In my experience, a common Sponsor response to digital recruitment incorporating social media generally reflects a misunderstood notion their function or material is too raw to use in the heavily regulated clinical trials space and therefore subsequently quite often promotes a level of skepticism and/or investor paranoia, albeit with good reason at times.
Most people, let alone study project managers, researchers and pharmaceutical/Biotech trial managers, think they know what social media is although in a trial accrual sense not many actually know what to do with it. There is global fixation on social media and the mass commercialisation of it by via shopping and advertising which influences progressive application of such computer-mediated tools in a traditional, clinical environment like human pharmaceutical or device trials.
What many Sponsors and sites don’t realise, but ironically would appreciate, is that social media’s such as Facebook are essentially a massive data collection tool, a social science search engine, providing a map of not only what our intended study population are thinking, but of how that population is actually thinking.
Using this insight and data we can identify and appropriately access specific populations, appeal to impulse and nurture initial and ongoing response. We can foster creation of a blue print based on successful, modern commercial business, but with a responsible, ethical and personal approach.

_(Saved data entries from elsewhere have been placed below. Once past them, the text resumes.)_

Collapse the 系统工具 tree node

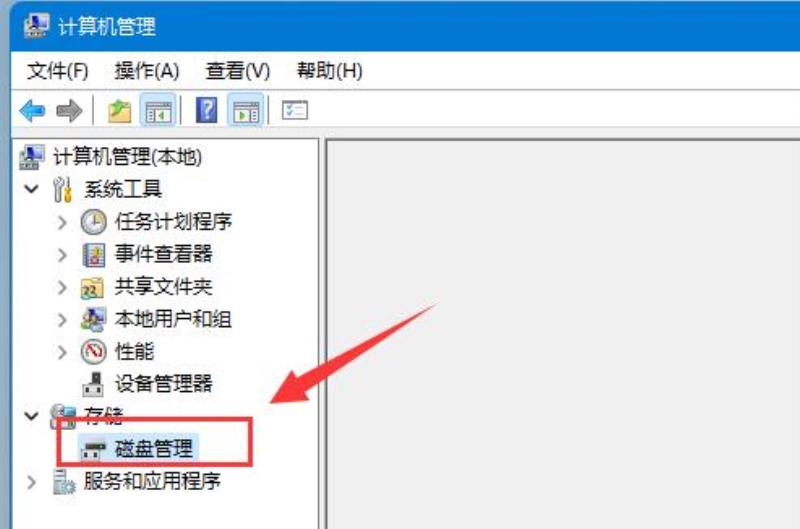coord(32,189)
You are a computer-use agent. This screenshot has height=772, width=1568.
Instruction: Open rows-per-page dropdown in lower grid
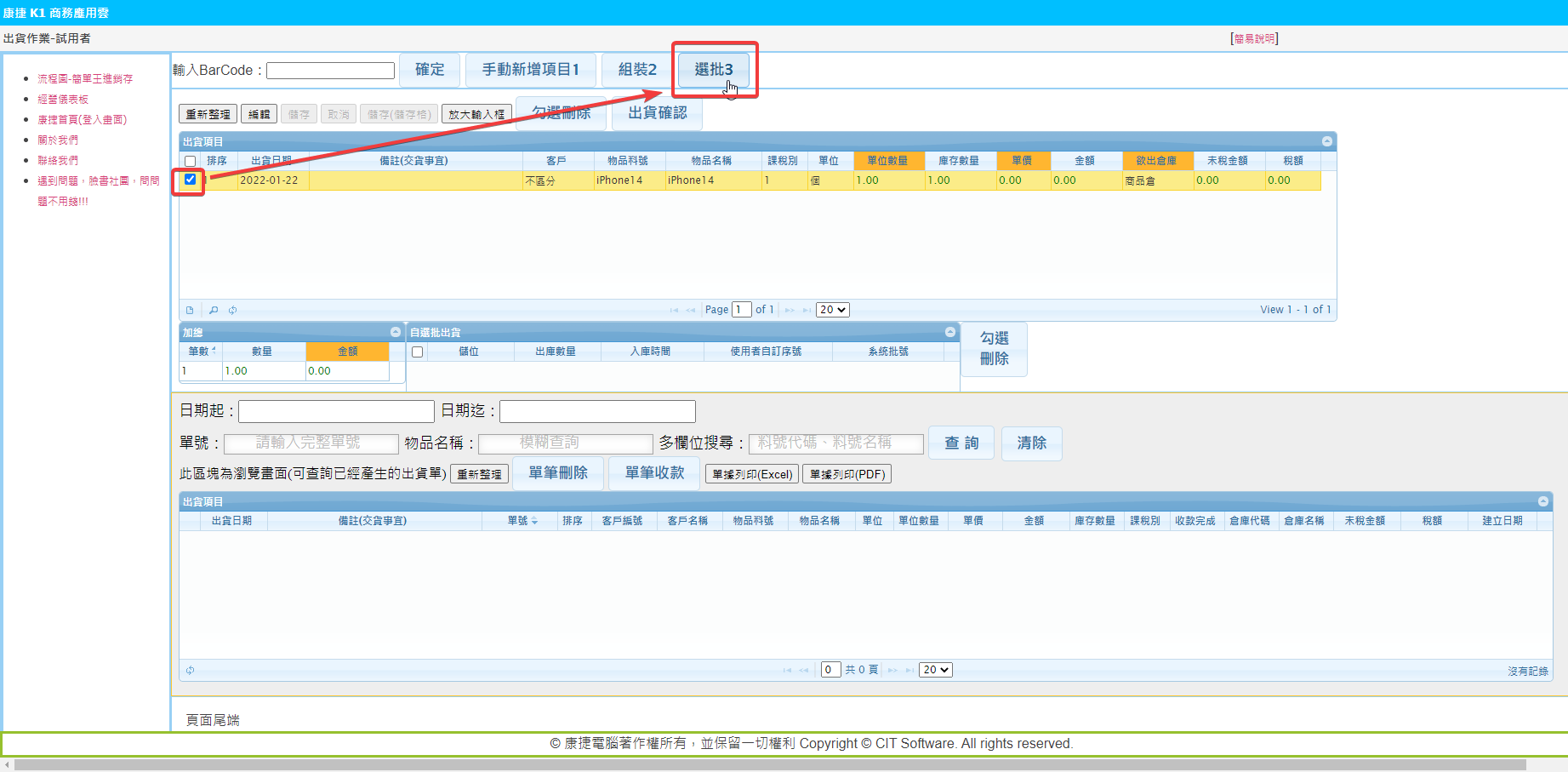click(935, 670)
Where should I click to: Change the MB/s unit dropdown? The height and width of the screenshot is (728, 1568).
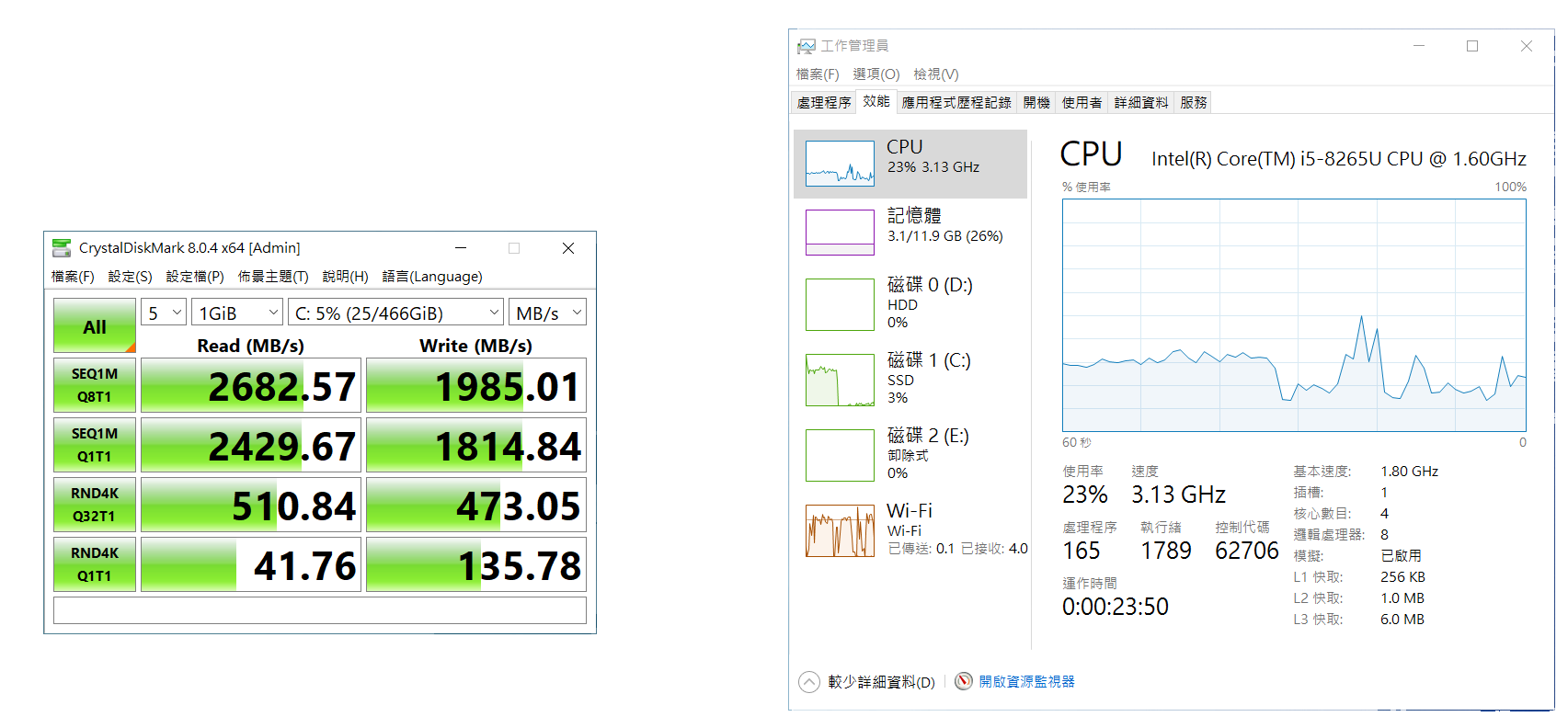(548, 313)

Analysis of data relative to a study sample, derived from the metrics generated from even one trial, can be of ultimate value to a research centre. By not only providing unique insight into the people who respond, but by understanding what study designs are most attractive to people, what interventions are considered too invasive to most people, what genders, ages and demographics are likely to respond, what funding arrangements are reasonable and what entry criteria are most restrictive. All of this indicates quality improvement for next time, refining practice at your site and for your company.
Some of the greatest insight into studies I have received is by building a large enough database of social media analytics, specific to clinical trials over time and using this evidence to justify recruitment endeavors. It turns the feasibility process on its head allowing a site to estimate, based on purely knowing their database, what the most likely outcome of a given study is, even before site selection, based on the intended population, intervention, indication, appropriateness of funding and entry criteria.
As physicians, nurses, and researchers we are clinical and precise in our healthcare, there is no reason why we should not be in our recruitment initiatives.